The role of vitamin K in osteocalcin accumulation in the extracellular matrix of normal human osteoblasts in culture was investigated by using a human intact osteocalcin‐specific assay system. Human osteoblasts produced osteocalcin by treatment with 10 −9 M 1,25‐dihydroxyvitamin D 3 (1,25(OH) 2 D 3 ) for 20 days in culture. With the addition of vitamin K 2 (1.5–5.0 μM), osteocalcin accumulation in the extracellular matrix of the osteoblasts was increased, but the osteocalcin content in the conditioned medium decreased, in comparison with that treated with 10 −9 M 1,25(OH) 2 D 3 alone. The enhancement of osteocalcin accumulation induced by vitamin K 2 was dependent on the duration of the treatment. The vitamin K 2 plus 1,25(OH) 2 D 3 ‐induced osteocalcin accumulation was blocked by the addition of warfarin 2 days before the vitamin treatment.

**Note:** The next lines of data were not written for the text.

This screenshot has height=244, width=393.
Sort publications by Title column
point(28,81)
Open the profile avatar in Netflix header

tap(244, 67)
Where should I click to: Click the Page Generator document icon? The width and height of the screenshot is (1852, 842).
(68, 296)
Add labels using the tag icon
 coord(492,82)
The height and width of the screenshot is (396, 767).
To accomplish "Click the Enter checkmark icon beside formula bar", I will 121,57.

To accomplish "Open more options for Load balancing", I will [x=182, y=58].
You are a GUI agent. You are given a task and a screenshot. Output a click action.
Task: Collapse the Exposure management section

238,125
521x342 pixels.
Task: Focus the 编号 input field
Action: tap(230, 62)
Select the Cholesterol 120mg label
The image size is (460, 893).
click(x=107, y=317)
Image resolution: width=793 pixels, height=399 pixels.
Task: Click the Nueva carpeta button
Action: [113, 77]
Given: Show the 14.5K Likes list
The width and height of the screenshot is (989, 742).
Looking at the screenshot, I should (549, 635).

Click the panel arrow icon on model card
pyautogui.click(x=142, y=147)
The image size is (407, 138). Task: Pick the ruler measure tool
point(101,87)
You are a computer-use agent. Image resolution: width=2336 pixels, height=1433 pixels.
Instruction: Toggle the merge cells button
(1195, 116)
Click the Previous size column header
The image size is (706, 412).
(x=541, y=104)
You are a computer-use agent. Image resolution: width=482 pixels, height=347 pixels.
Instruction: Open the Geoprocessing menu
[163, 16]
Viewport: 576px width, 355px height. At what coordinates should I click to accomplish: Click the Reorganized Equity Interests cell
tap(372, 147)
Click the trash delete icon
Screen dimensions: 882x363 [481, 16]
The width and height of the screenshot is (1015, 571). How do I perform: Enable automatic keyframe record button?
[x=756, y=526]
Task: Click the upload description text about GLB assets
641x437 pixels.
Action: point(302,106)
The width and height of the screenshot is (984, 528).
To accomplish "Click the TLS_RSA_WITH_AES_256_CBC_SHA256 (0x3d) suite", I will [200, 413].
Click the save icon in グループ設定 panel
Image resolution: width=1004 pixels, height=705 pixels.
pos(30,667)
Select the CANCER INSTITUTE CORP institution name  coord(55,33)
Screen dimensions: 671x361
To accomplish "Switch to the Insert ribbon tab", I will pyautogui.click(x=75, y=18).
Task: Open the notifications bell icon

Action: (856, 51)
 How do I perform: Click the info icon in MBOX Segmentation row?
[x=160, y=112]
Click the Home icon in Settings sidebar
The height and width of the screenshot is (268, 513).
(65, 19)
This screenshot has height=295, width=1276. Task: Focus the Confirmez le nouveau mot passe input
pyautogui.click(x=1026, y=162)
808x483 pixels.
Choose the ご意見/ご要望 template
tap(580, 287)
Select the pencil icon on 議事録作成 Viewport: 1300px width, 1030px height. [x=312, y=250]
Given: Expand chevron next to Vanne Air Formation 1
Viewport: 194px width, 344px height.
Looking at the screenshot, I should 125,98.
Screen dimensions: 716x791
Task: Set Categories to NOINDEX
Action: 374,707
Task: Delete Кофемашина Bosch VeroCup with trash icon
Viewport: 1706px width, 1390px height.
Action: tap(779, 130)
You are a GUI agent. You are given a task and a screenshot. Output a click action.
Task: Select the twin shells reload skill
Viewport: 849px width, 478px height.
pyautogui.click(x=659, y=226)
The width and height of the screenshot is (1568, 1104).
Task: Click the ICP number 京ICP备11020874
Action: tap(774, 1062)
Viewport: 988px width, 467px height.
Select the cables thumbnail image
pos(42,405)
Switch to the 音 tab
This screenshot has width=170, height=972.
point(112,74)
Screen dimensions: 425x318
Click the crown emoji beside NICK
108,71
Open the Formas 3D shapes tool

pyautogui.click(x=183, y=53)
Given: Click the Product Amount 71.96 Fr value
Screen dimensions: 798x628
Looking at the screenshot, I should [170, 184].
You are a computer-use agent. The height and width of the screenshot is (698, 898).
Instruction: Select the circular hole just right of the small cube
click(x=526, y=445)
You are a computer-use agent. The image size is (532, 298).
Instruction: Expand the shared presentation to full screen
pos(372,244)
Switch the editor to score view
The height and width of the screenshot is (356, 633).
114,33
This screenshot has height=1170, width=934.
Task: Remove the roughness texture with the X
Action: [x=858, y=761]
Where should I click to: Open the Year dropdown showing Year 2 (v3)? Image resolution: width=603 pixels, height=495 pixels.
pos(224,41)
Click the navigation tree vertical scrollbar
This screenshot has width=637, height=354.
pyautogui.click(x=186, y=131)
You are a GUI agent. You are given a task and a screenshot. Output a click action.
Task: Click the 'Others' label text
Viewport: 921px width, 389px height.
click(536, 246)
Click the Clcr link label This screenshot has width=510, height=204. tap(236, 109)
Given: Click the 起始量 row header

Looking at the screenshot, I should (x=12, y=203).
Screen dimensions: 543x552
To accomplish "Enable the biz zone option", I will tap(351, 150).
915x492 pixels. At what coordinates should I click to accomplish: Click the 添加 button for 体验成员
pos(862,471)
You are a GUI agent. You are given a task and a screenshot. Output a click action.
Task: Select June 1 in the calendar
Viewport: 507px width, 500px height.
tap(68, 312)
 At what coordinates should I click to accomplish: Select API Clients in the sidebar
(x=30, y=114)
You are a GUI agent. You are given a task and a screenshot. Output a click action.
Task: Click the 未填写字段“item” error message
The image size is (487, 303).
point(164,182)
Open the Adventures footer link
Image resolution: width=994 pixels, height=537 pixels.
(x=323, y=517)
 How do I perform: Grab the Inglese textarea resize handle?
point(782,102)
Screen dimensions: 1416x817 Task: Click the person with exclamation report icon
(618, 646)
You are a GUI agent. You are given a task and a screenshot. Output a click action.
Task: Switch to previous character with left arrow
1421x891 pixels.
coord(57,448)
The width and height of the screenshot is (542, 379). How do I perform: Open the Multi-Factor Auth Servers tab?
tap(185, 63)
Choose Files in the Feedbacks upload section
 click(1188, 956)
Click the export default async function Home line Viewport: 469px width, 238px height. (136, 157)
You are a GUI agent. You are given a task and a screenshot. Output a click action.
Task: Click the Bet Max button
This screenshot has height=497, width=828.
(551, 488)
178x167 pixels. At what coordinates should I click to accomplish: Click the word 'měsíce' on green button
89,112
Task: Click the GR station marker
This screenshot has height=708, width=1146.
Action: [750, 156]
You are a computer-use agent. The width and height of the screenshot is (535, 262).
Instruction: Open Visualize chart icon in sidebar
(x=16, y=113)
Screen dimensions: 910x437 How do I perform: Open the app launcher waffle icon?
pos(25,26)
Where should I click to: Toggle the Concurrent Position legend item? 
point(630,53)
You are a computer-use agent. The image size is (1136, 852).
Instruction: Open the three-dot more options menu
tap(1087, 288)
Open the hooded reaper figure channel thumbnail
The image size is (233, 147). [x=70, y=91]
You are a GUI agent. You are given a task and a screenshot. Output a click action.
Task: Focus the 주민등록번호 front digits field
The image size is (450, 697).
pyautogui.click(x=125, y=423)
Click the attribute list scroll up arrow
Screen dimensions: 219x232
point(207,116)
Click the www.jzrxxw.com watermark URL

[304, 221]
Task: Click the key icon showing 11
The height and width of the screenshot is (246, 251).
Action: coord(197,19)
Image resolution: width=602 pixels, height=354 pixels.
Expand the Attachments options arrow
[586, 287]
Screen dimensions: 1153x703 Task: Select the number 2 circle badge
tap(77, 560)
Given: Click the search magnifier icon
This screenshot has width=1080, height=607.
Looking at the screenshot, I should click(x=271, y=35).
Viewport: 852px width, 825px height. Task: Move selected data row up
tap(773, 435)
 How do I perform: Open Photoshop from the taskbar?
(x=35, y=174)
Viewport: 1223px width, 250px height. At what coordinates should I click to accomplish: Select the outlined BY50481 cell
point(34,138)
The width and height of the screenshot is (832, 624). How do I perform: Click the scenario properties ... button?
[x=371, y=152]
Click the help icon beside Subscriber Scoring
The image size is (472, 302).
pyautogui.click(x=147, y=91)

At that time, warfarin significantly reduced the mineralization by osteoblasts in vitro. Osteocalcin accumulated in the extracellular matrix was almost completely precipitated by a low concentration of hydroxyapatite, 10 mg/ml. Moreover, the γ‐carboxyglutamic acid (Gla)‐containing osteocalcin level was increased by the vitamin K 2 plus 1,25(OH) 2 D 3 treatment. These results proved that vitamin K 2 increased Gla‐containing osteocalcin, which accumulated osteocalcin in the extracellular matrix, and facilitated mineralization in vitro. Vitamin K 2 also enhanced the 1,25(OH) 2 D 3 ‐induced osteocalcin mRNA level, but vitamin K 2 alone did not show osteocalcin mRNA expression. We thus demonstrated that vitamin K 2 enhanced not only the accumulation of Gla osteocalcin, but also the osteocalcin production induced by 1,25(OH) 2 D 3 in human osteoblasts in culture.